Written by Ronald A. Simkins Reviewed By Jerry Hwang

This is the magnum opus of Ronald Simkins, a professor at Creighton University who has focused on creation in the Old Testament during his eclectic career. Building on earlier work in Creator and Creation: Nature in the Worldview of Ancient Israel (Peabody, MA: Hendrickson, 1994), Creation and Ecology advocates the OT’s vision of subsistence economics as a better alternative to the free-market capitalism which is undergirded by fossil-fuel consumption and has ravaged the natural world. The result is the most wide-ranging treatment of creation care alongside modern economic theory yet available (the bibliography is more than forty pages and contains more than five hundred works). Simkins’s thesis that “the central cause of the environmental crisis is how we humans have mediated the relationship between society and nature, and this meditation is all about political economy” (p. 1) is supported by abundant scientific data that should persuade most (apart from strident climate-change skeptics). However, his contention that OT economics provides biblical solutions for the environmental crisis is less convincing due to a lack of clarity on theological and methodological matters.

Simkins’s stimulating book falls into two parts—on creation and ecology (mirroring the title). Following an introduction on conflicts between Christian faith and science (especially among “conservative Christians,” whom Simkins equates with “evangelicals”), part 1 explores ancient Israel’s economy in light of OT creation traditions. These chapters are divided into studies of Creation and Gender (ch. 1), Creation and Political Economy (ch. 2), Creation and Society (ch. 3), and Creation and the Body (ch. 4) which often address the same biblical texts and themes from different angles. Part 2 continues this topical approach with Ecology and Religion (ch. 5), Ecology and Political Economy (ch. 6), Ecology and the Anthropocene (ch. 7), and Ecology and Theodicy (ch. 8). The conclusion takes a pessimistic turn (its subtitle is “This Is the Way the World Ends”) by framing modern society’s collapse due to climate change as nearly unavoidable. Since “climate change is the result of human sin” (p. 300), Simkins closes with a summons to lamentation and repentance which juxtaposes the possibility of averting disaster with the inevitability that disaster will come, much like the complexity of the OT’s own witness.

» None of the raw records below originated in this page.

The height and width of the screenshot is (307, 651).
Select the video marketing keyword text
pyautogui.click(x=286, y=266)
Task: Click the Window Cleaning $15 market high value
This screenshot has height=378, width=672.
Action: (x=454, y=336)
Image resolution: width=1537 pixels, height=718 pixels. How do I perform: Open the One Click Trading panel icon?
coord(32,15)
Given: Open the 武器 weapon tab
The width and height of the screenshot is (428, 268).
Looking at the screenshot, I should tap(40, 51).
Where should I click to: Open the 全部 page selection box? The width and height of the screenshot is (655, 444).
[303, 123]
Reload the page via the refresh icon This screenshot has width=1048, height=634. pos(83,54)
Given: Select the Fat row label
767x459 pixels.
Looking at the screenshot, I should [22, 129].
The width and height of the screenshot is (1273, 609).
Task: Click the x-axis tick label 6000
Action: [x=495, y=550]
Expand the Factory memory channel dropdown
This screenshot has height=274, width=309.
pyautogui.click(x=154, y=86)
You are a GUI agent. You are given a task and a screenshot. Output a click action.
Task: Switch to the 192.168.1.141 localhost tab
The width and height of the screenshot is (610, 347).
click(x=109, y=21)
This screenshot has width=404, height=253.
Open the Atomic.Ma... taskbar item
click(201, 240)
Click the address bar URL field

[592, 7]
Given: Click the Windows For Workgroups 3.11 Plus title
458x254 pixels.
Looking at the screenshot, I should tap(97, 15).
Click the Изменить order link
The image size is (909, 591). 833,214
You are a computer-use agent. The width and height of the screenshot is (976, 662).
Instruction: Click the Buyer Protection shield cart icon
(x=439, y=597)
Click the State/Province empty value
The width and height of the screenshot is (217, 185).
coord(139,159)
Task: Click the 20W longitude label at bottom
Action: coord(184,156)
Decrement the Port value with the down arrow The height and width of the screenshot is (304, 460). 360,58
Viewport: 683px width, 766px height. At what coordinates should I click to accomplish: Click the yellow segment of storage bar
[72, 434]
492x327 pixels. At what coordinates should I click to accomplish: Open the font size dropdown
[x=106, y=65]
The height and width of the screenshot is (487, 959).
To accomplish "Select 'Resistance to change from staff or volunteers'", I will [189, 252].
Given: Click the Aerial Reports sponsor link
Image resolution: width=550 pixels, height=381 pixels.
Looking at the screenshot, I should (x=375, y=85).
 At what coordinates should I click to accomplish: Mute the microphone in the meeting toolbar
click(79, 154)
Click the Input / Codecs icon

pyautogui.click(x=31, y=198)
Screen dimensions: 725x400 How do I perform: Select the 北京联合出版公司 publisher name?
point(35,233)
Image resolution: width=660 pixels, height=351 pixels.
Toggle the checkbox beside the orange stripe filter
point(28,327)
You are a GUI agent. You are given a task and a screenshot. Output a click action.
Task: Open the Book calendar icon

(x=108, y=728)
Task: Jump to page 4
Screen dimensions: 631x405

As evidenced from the repetition of wording in chapter titles, the book has an iterative structure that leads to substantial overlap between Parts 1 and 2 as well as the chapters within them. For this reason, a deeper dive into the sections on Creation and Society (ch. 3) and Ecology and the Anthropocene (ch. 7) will be representative of the work as a whole. The former chapter traces the rise of kingship in ancient Israel and how the Davidic dynasty used familial language (e.g., “house of David”) to reorganize economic production around itself rather than clan-based subsistence agriculture (pp. 92–93; cf. 1 Sam 8:11–17; 1 Kgs 4–5). This historical transition is well-attested in the OT prophetic criticism of its excesses. However, Simkins also relies on debatable reconstructions of the Yahwist creation myth (Gen 2) and Deuteronomy’s “law of the king” (Deut 17:14–20) as texts supposedly coinciding with a political agenda to shift the loyalty of the Israelite paterfamilias away from tribal affiliations and toward kings as quasi-family members (pp. 94–105). By contrast, the post-exilic Priestly source (e.g., Gen 1) would reemphasize traditional kinship structures as hedges against both hierarchical economics as well as Persian interference in Yehud (pp. 105–15). The substance of Simkins’s argument for non-exploitative, sustainable economics could have come from the canonical shape of the OT without recourse to a JEDP-like framework that no longer commands a consensus even among critical scholars.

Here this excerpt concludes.